## Tasks to perform
1. Answer these from the mortgage tips:
(a) What share of pretax monthly income does the lenders' rule of thumb allow for housing?
(b) What down payment typically lets a buyer avoid private mortgage insurance?
(c) What range of the purchase price can the costs of obtaining a mortgage total?
2. In the mortgage tips, copy out everything from "Consider points" down to "other transaction costs.".

Know what you can afford

Despite all the enticing homes for sale in town, be practical about what you can afford. A good rule of thumb often used by lenders is to figure you can pay 28% or less of your pretax monthly income on housing, including a mortgage loan, taxes and insurance. This will help you limit what you owe on your home; the average American’s mortgage is about $155,000.

Decide on the type of mortgage

There are two main types of home loans: fixed-rate and adjustable-rate mortgages, or ARMs. The first may be a better choice if you plan to stay in the home for decades, since the rate and loan payments don’t change over time. But if you anticipate moving within a decade, the typically lower starting rate of an ARM may make it a better choice. Generally, ARMs come with a period of years at a fixed rate, then convert to a form where the rate can change periodically, depending on a market gauge.

Choose your down payment

The percentage of the home’s price that you pay in cash, called the down payment, can be the biggest upfront cost of buying. Although many lenders may give you a mortgage without a large down payment, putting up 20% or more typically means you won’t pay private mortgage insurance, or PMI, which can add hundreds of dollars to your monthly bill.

Consider points

One way to reduce the interest rate you pay is by buying points. Generally, one point equals 1% of the loan and provides a fraction of a percentage point reduction in the rate. So on a $200,000 mortgage, one point would cost $2,000. Paying points can be a strategy for saving money on a long-term loan. But this upfront cost may be more than your eventual savings, if you sell or refinance the home after only a few years. Lenders like United Financial Credit Union have calculators that let you compare monthly payments for different terms and rates.

Factor in other costs

Obtaining a mortgage generally requires paying costs that can total from 3% to 6% of the property’s purchase price. Some fees pay for an appraisal, an inspection, underwriting costs, a title search and deed transfer. Often there are also legal and other transaction costs.

Knowing in advance what costs and decisions you need to make when buying a home can smooth the process. These tips should help do that and get you off to the right start.

## Data records
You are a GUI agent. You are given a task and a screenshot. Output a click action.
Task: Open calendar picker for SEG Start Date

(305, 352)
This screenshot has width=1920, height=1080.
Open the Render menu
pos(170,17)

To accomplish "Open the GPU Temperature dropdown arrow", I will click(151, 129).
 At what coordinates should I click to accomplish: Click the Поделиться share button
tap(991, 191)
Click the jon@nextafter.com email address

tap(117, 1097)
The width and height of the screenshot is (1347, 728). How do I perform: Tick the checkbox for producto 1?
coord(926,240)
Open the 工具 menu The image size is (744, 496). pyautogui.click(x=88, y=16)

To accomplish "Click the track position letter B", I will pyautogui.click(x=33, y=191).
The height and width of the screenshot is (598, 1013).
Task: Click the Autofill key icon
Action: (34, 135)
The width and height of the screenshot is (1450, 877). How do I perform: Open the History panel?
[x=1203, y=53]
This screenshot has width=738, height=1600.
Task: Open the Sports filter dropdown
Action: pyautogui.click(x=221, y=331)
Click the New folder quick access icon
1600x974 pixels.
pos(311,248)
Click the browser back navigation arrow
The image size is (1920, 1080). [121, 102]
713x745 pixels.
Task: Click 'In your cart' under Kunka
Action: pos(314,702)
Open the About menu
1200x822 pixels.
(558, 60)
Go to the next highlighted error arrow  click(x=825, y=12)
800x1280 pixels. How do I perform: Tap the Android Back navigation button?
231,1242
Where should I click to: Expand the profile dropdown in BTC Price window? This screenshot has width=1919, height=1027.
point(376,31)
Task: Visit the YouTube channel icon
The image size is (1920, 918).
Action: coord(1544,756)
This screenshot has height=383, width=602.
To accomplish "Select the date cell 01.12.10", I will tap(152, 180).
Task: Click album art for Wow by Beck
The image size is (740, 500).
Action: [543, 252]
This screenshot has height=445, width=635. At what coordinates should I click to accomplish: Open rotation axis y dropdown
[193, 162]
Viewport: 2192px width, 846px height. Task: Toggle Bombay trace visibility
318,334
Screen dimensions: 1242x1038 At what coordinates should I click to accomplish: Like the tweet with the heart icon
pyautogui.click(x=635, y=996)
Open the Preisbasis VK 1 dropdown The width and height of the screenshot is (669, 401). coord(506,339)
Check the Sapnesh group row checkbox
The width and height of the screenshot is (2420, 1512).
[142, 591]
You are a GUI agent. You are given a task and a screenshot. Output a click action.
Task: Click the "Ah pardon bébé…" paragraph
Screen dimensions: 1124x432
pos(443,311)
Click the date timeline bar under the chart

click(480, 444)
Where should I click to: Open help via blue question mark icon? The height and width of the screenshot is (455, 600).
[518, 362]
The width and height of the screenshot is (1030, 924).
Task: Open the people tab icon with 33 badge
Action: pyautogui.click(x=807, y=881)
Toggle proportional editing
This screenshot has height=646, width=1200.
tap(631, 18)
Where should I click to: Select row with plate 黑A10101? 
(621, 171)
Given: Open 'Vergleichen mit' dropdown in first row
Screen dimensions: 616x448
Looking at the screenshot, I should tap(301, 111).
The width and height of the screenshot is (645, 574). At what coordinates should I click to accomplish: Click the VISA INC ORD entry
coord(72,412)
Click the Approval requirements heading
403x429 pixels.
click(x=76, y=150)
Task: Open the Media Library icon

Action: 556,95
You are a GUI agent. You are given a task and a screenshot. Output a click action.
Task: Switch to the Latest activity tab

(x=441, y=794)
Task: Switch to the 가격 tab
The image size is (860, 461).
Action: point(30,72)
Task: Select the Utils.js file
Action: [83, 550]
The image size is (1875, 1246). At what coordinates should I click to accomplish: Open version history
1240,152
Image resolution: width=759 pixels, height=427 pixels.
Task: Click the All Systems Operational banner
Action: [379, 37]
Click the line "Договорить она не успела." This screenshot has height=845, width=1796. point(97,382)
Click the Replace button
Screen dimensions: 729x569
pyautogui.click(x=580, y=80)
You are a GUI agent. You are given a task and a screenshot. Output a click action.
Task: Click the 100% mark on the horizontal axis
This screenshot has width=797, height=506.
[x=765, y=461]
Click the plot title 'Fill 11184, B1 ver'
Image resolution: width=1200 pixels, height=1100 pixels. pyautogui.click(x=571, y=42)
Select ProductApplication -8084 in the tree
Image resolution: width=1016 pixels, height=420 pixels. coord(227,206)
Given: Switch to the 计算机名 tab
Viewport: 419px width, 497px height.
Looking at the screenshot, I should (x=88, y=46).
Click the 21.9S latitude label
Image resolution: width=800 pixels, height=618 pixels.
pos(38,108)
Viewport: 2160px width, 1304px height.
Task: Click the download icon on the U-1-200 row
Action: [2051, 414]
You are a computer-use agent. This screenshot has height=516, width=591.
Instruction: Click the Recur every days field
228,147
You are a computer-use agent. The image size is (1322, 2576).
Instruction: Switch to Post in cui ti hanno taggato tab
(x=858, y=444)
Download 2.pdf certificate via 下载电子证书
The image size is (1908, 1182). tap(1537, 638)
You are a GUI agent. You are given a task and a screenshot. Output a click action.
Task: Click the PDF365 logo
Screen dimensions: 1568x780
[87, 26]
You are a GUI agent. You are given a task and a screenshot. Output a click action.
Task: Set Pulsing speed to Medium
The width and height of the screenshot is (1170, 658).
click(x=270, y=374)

## In response
1.
(a) 28% or less
(b) 20% or more
(c) 3% to 6%

2.
Consider points

One way to reduce the interest rate you pay is by buying points. Generally, one point equals 1% of the loan and provides a fraction of a percentage point reduction in the rate. So on a $200,000 mortgage, one point would cost $2,000. Paying points can be a strategy for saving money on a long-term loan. But this upfront cost may be more than your eventual savings, if you sell or refinance the home after only a few years. Lenders like United Financial Credit Union have calculators that let you compare monthly payments for different terms and rates.

Factor in other costs

Obtaining a mortgage generally requires paying costs that can total from 3% to 6% of the property’s purchase price. Some fees pay for an appraisal, an inspection, underwriting costs, a title search and deed transfer. Often there are also legal and other transaction costs.